Genomic Landscape of Pituitary Adenomas

Background: The genetic underpinnings of sporadic pituitary adenomas remain incompletely understood, despite their prevalence. We characterized the genetic signatures of 42 pituitary macroadenomas, including hormonally active and atypical adenomas.

Methods: Pituitary adenomas representative of a spectrum of histopathologic subtypes, de novo and recurrent tumors, and MIB-1 proliferative indices were profiled. Whole-exome sequencing was performed on tumor and paired blood to identify somatic copy-number alterations, mutations, insertions and deletions.

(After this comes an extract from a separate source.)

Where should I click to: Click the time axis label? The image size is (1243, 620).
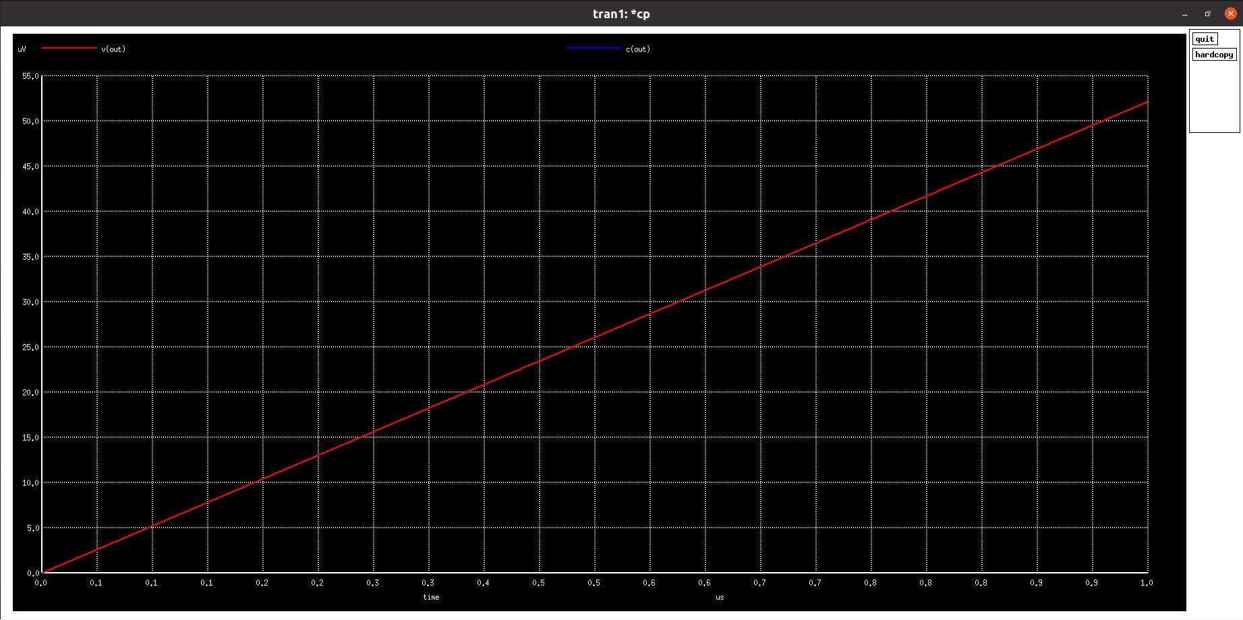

Results: Pituitary tumors stratified into two classes based upon the fraction of their genome disrupted. One class (71% of tumors) had somatic copy-number alterations involving less than 6% of the genome; the other class (29%) had significantly greater levels of genomic disruption, with up to 99% of the genome involved. The widespread genomic disruption observed in the second class was largely accounted for by arm-level events, with minimal involvement of focal events, which is rare among cancers. Levels of genomic disruption were associated with phenotype. Among the less disrupted group, 87% (26/30) were clinically non-functional adenomas, whereas the majority of the disrupted group were functional or atypical null-cell adenomas. The high and low genomic disruption classes did not differ in mean MIB-1 proliferative index. Frequent loss of chromosomes 11 and 1p were observed, as well as significant recurrent amplifications of chromosome 5, 7, 9, 12, and 14q. On the whole, the tumors harbored a low rate of mutations, similar to other benign brain tumors.

Conclusions: Genomic characterization of a large series of sporadic pituitary adenomas reveals two distinct classes of tumor, based on genomic disruption from broad copy-number alterations, and associates with tumor subtype.